### [RECORDS FOR PROCESSING]
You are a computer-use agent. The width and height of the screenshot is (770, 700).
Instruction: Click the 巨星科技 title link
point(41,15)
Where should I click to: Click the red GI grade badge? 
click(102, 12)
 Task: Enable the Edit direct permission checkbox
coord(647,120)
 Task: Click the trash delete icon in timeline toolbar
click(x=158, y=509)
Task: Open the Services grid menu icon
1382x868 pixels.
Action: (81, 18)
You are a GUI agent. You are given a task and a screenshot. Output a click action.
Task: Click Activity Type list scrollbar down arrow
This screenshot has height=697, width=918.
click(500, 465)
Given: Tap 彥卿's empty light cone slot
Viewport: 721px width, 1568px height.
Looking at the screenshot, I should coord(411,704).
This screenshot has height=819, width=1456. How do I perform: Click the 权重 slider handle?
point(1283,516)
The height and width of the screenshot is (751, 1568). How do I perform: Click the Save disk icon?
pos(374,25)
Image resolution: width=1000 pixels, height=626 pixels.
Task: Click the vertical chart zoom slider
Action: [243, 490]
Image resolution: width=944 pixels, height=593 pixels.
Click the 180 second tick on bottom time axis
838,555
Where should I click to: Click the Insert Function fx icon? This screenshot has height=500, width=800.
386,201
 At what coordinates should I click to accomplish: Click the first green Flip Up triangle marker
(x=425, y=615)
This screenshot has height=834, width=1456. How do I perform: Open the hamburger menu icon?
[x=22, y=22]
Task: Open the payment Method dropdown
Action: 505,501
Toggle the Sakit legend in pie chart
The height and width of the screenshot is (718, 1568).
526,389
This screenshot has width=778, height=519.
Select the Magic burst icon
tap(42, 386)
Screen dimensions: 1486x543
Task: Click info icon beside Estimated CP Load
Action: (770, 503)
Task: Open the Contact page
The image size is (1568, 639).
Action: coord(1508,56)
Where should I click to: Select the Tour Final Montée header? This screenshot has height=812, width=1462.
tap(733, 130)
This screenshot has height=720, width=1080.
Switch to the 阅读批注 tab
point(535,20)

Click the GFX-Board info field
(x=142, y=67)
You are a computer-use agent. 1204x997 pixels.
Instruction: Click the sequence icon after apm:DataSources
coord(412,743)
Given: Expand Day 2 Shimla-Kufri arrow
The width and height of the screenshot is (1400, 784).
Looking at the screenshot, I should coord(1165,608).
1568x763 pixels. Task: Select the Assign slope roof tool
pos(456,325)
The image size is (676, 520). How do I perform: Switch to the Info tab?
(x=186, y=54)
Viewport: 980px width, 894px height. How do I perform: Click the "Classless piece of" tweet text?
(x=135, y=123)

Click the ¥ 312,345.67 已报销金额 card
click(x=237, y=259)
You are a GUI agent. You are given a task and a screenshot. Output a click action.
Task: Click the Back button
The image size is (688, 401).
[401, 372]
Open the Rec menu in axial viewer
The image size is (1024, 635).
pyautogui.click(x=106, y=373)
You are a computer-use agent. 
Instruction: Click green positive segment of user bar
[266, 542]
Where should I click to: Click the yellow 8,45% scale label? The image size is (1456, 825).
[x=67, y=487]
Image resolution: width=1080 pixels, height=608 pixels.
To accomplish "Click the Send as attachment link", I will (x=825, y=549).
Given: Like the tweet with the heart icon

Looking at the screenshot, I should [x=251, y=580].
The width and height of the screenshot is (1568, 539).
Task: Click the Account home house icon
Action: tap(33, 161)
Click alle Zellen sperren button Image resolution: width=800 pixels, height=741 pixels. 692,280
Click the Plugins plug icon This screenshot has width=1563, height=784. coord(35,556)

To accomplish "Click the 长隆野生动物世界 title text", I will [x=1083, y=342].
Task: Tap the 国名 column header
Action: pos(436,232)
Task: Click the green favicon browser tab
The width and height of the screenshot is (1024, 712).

### [WHAT IS EXPECTED]
List every line above that contains the string "arrow". Treat the match as case-sensitive.

### [COMPLETE RESPONSE]
Task: Click Activity Type list scrollbar down arrow
Given: Expand Day 2 Shimla-Kufri arrow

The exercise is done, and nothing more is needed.